An increase in tourism, along with development of the port, have gone hand in hand with rising temperatures.
"The opportunities are there for local people to have... economic growth," said Spence, who grew up locally.
This remote corner of Manitoba province is inaccessible by car from the rest of Canada, yet a few thousand tourists find their way each year, by air or rail, drawn by the increased presence of the polar bears.
And the melting sea ice allows ships to access the city's port, the only deep-water port in the Canadian Arctic, for more months each year than before.
The mayor dreams of transitioning Churchill into a bustling port for grain grown in increasingly more northern areas, and eventually for minerals, more easily extracted in the far north due to thawing.
A large part of Canada's mining potential is found in the far north, including deposits of diamonds, gold, tungsten, uranium, and rare earth elements.
But the thawing of the soil can also hamper mining prospects. Railways that once delivered raw materials to port have become less stable, and even at times useless.
In 2017, a major melt led to flooding that damaged rail lines, and rail transport was cut off for more than 18 months. Since then, the port has been largely idle, handling only a few ships per year. At the back of the gigantic silos, old rail cars rust amid wild grass.
- Poverty -
For some residents of Churchill, grinding poverty relegates concerns about global warming to the background.
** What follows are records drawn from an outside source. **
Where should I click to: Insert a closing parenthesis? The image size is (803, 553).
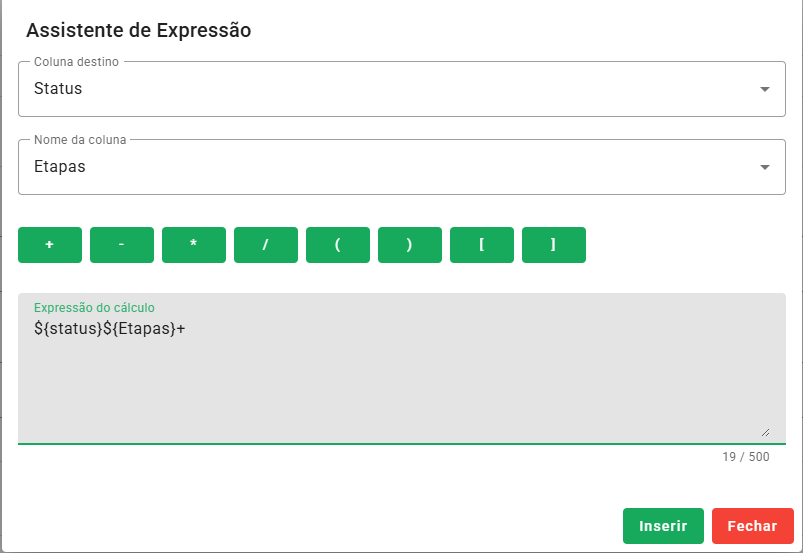click(410, 245)
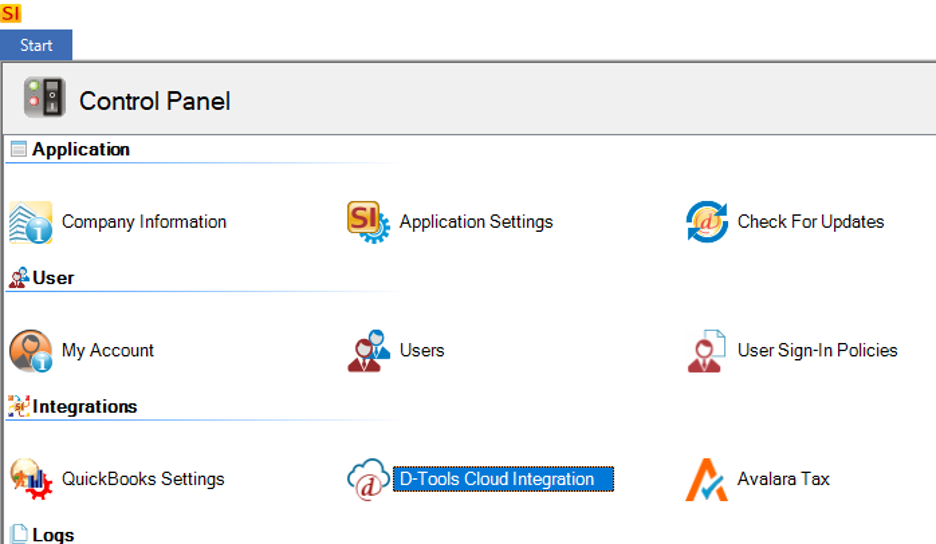
Task: Click the D-Tools cloud icon
Action: [368, 479]
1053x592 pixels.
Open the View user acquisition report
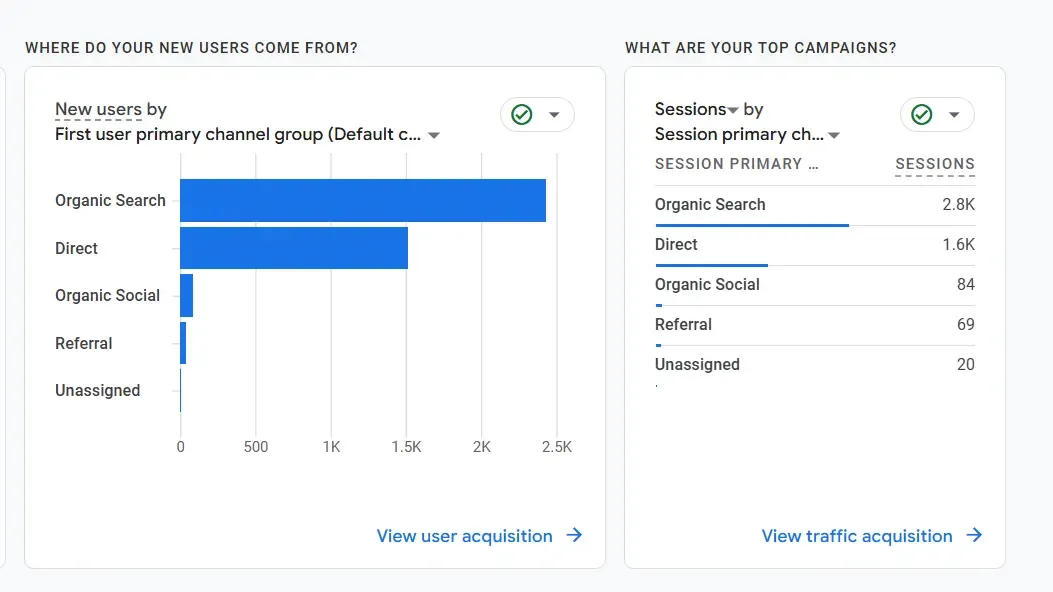click(464, 536)
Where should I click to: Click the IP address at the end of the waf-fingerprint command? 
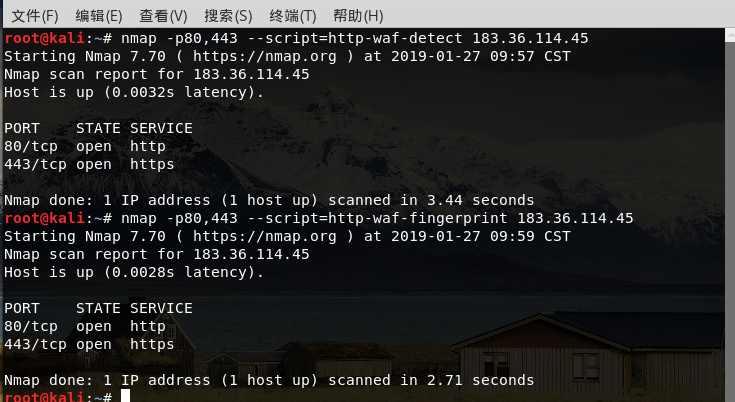(575, 218)
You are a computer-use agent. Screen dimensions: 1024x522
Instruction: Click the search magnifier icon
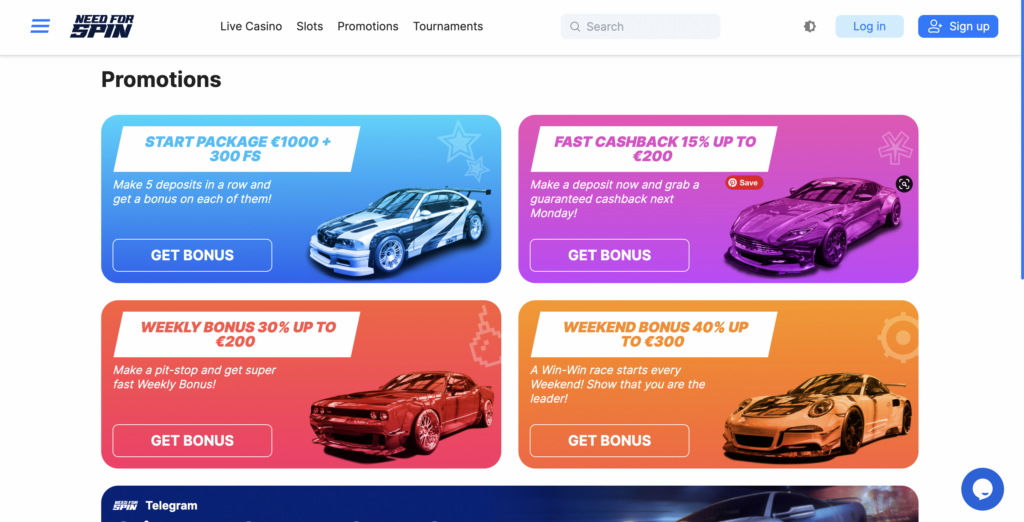(x=575, y=27)
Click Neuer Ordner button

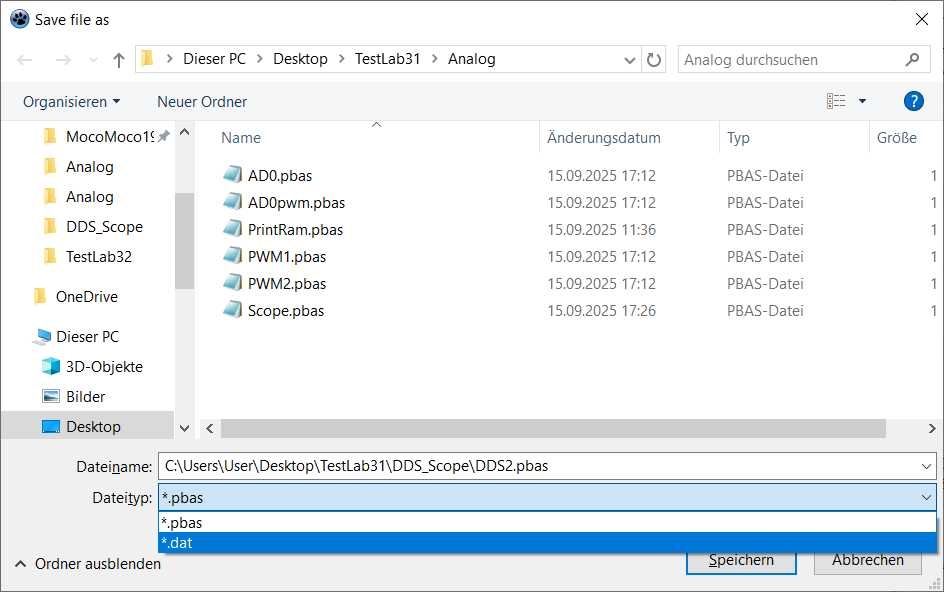coord(202,102)
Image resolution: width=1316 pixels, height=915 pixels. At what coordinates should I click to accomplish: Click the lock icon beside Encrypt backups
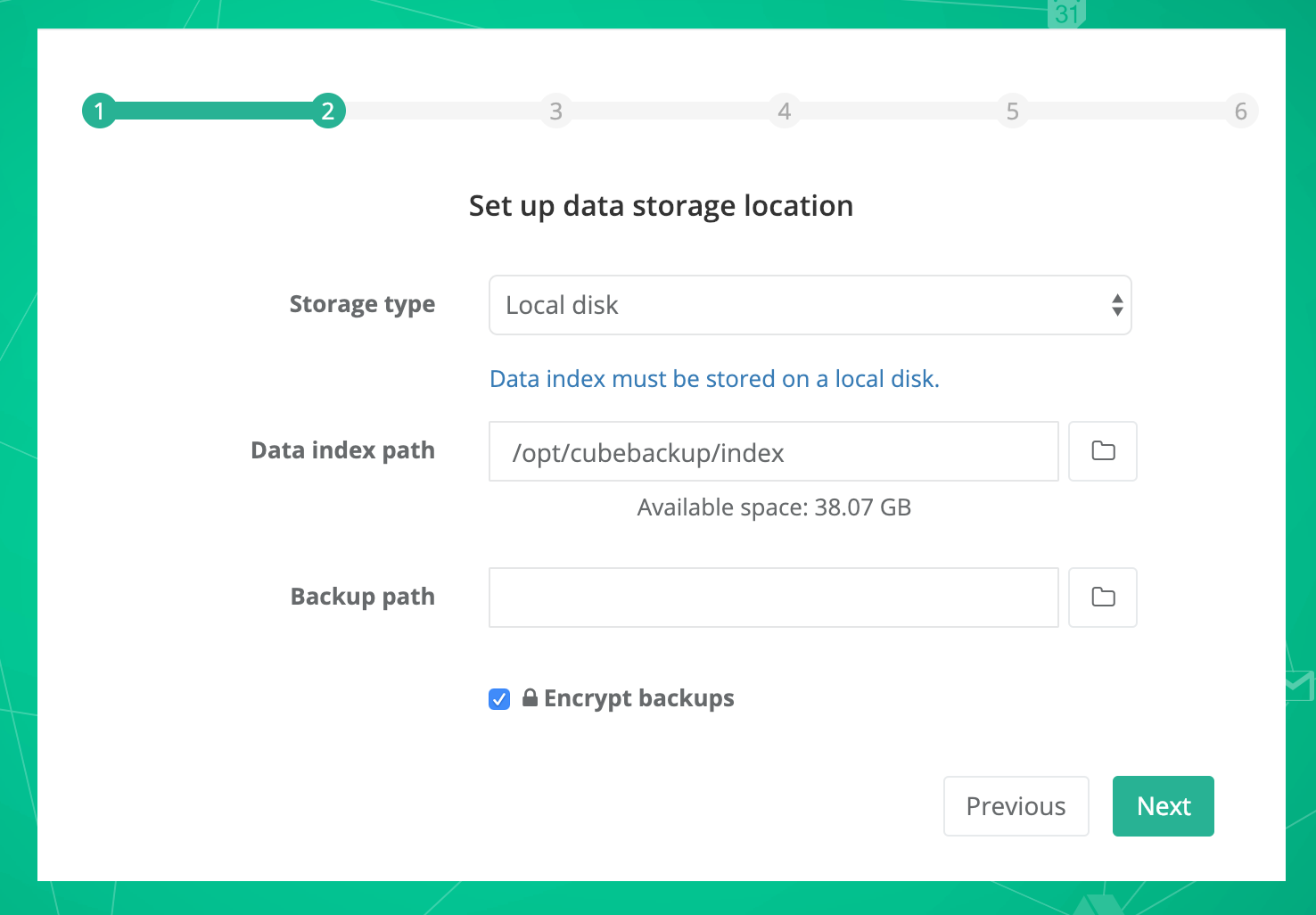pyautogui.click(x=530, y=697)
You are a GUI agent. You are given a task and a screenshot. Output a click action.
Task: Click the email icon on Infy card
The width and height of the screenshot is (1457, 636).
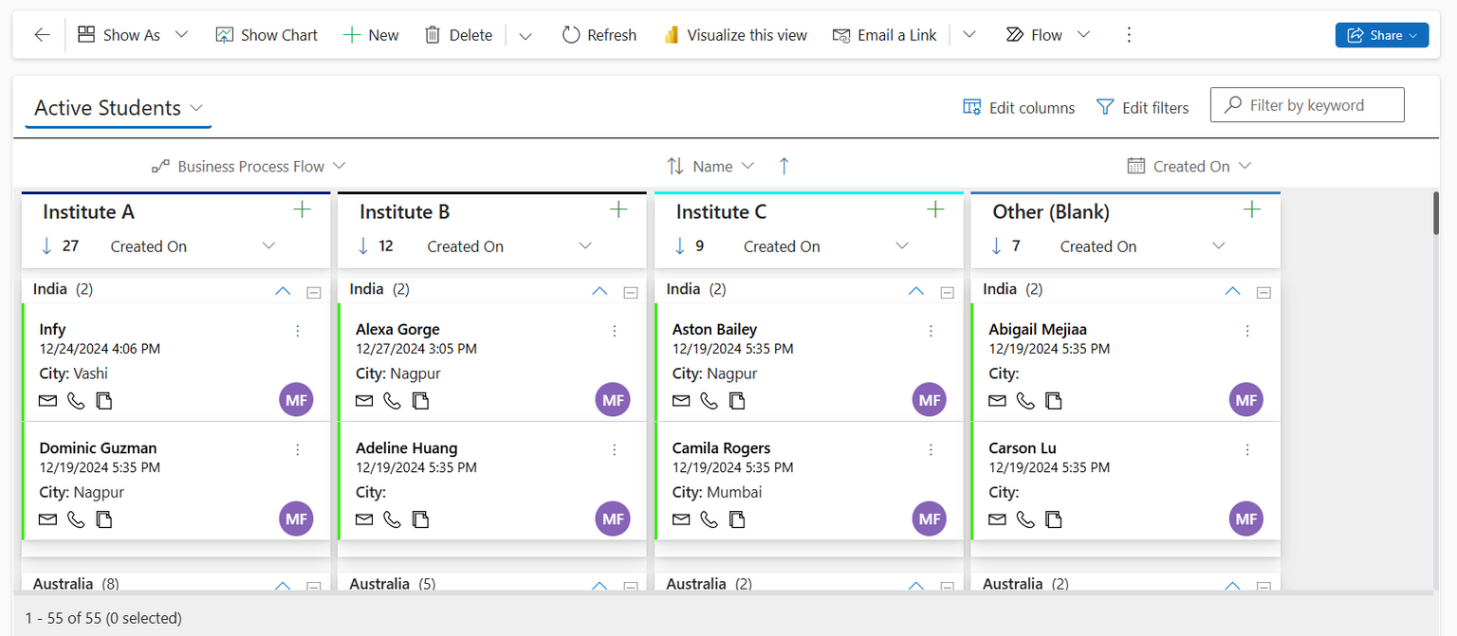point(48,401)
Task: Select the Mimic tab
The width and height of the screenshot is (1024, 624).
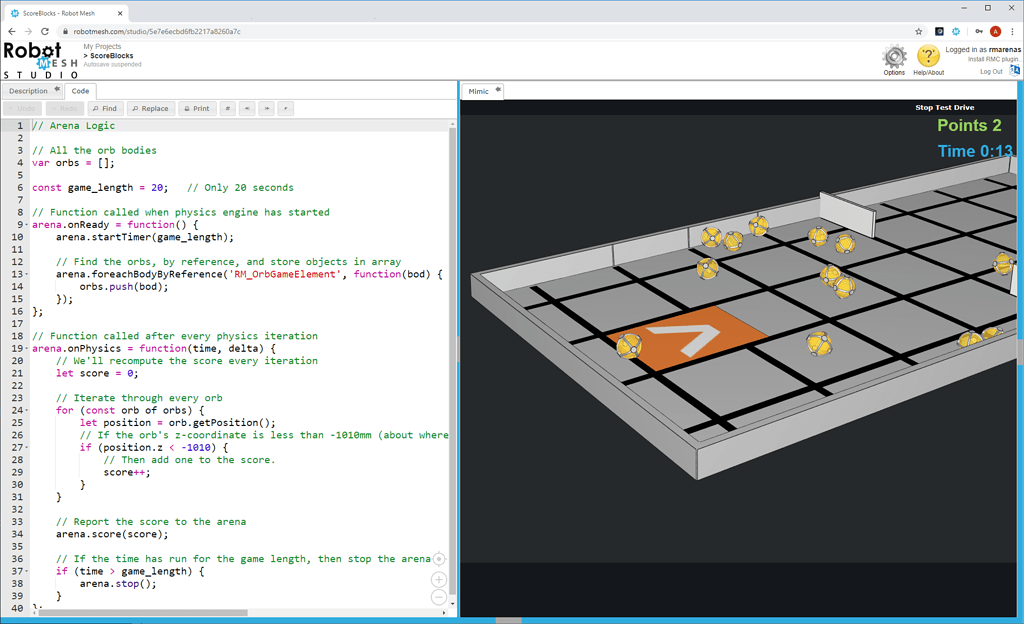Action: (480, 89)
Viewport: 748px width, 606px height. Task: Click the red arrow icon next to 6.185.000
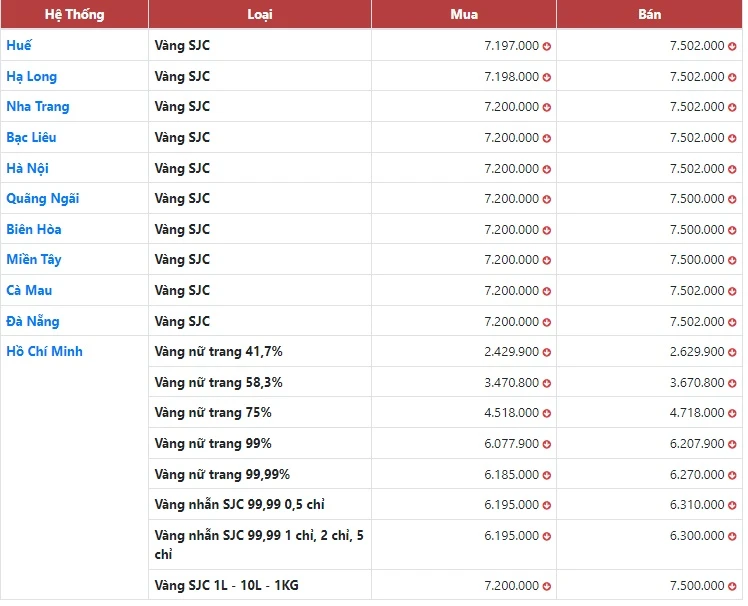coord(547,475)
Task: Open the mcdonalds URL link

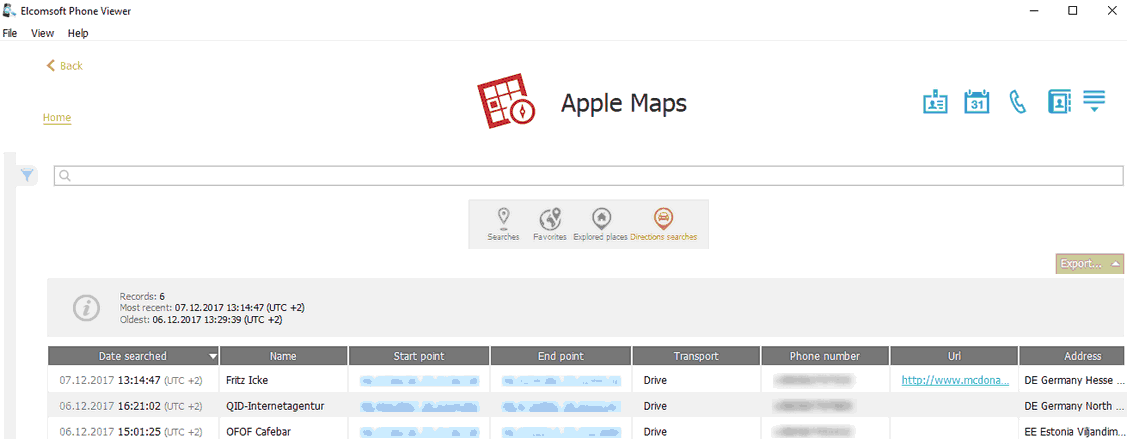Action: 954,380
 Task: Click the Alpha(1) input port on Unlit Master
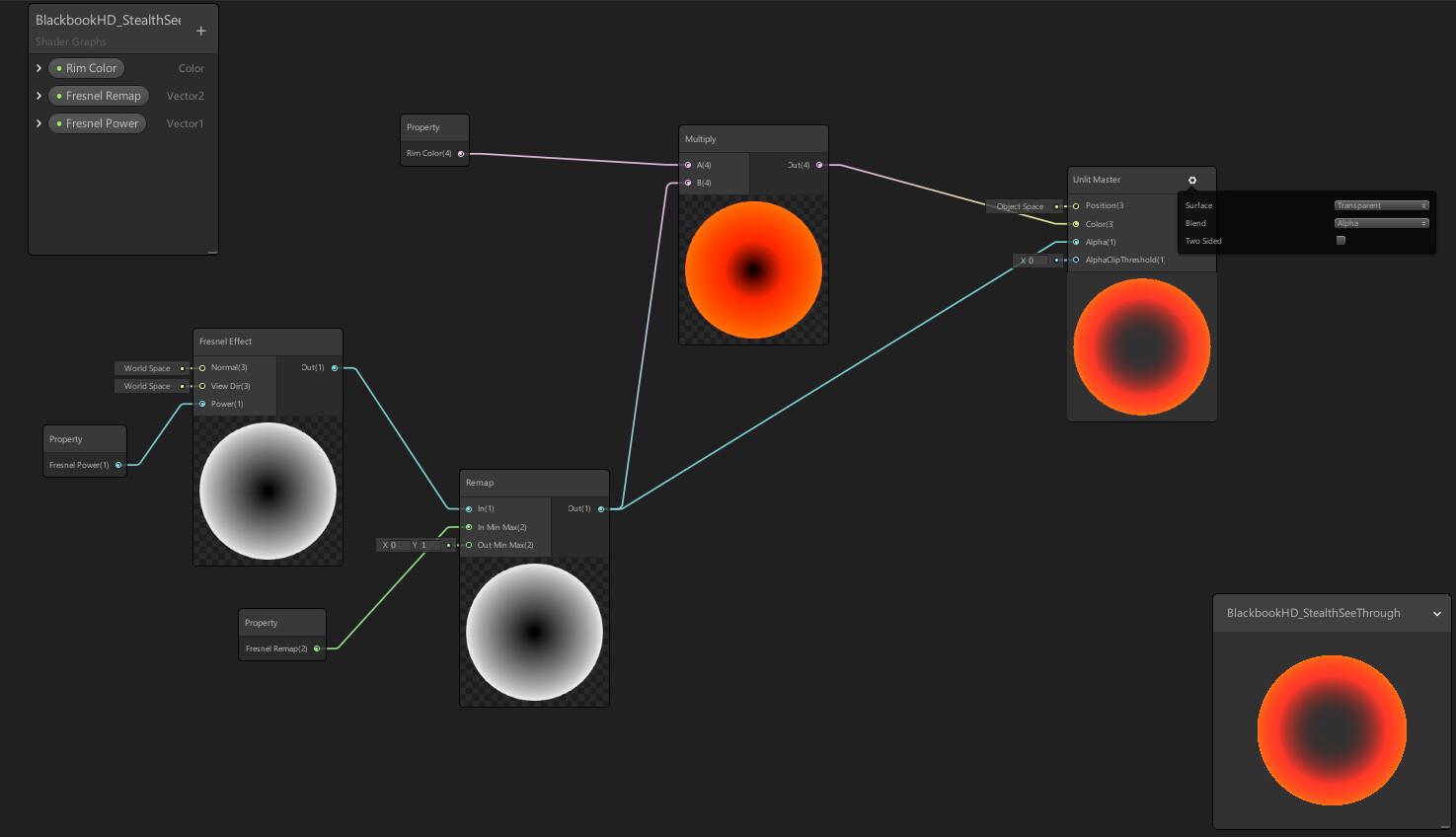[x=1075, y=242]
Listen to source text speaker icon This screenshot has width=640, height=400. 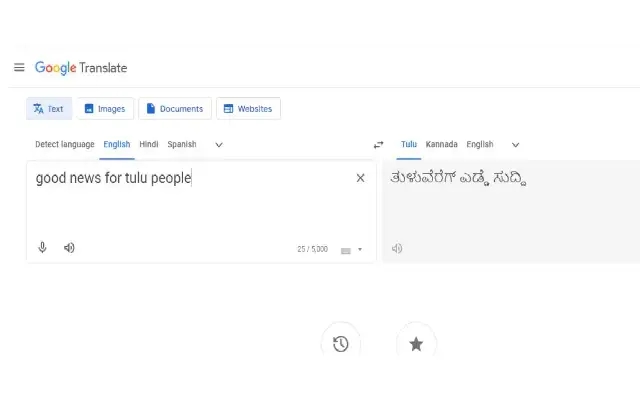[x=69, y=248]
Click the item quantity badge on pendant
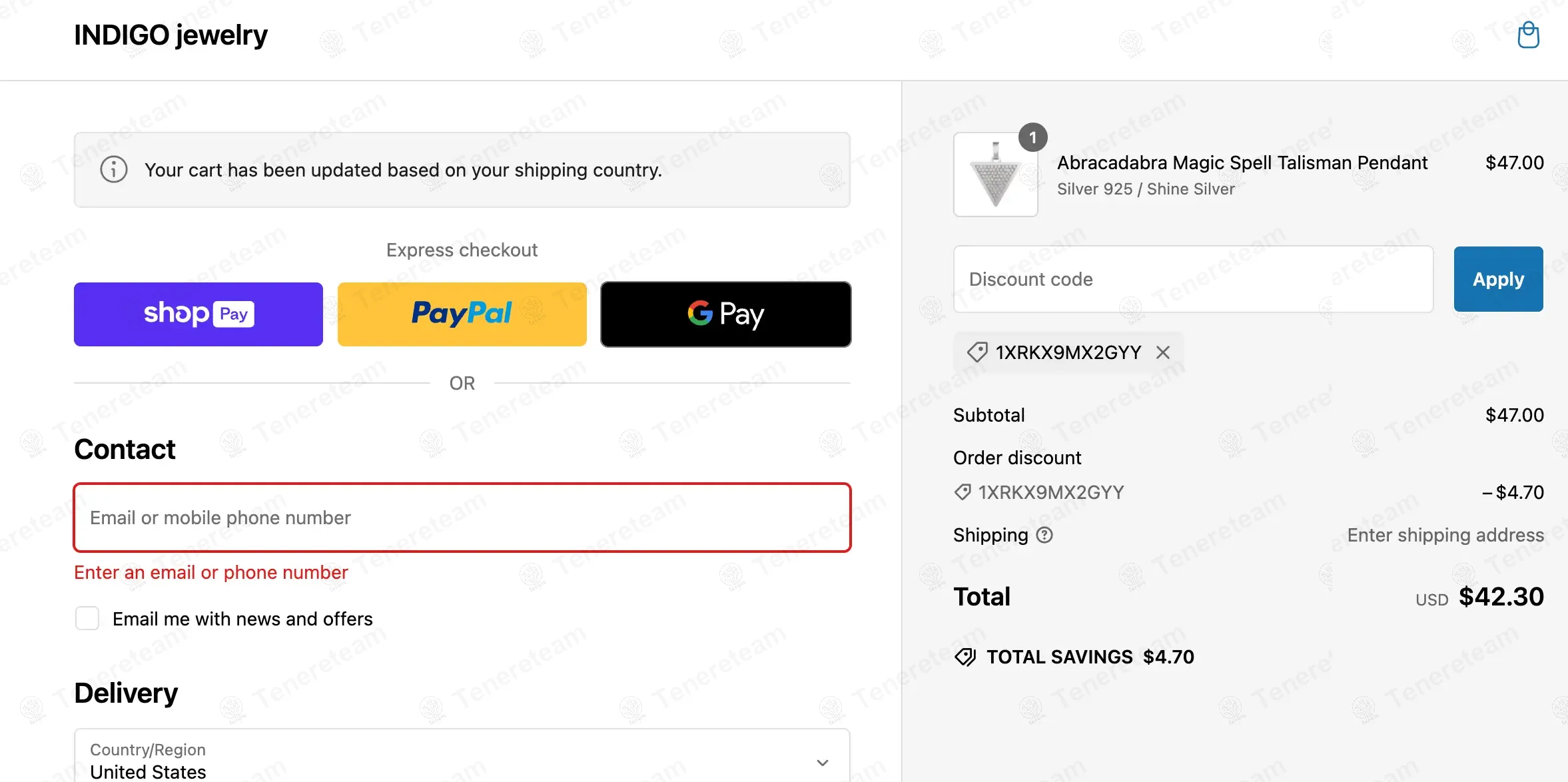 click(x=1032, y=138)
Dilapidated homes, some hastily patched up, line the streets alongside prefabricated buildings on cinder blocks, seemingly unsuited for winter temperatures that can plunge below -40 degrees Celsius (-40 degrees Fahrenheit).
Abandoned cars, vans, snowmobiles and quads are a frequent sight, often stripped for spare parts.
In the early period of European colonization, Churchill was an important outpost of the fur trade. Today, both poverty and the region's Indigenous roots are apparent.
Fully 60 percent of the population is Indigenous (Inuit, Metis and First Nation groups like Cree and Dene), while in Canada as a whole the number is only five percent and in Manitoba 18 percent. Unemployment, substandard housing and discrimination prevail.
About 64 percent of children here live below the poverty line.
UN climate experts already said in their March report that these people's intimate knowledge must be taken into account in the fight against climate change.
At November's COP27 climate summit in Egypt, some activists will press for policies that take into account Indigenous ancestral practices, since their lands host 80 percent of the world's biodiversity.
David Daley dreams of an awakening.
"We must, as Indigenous people, lead the reconciliation with our mother, the Earth," he says.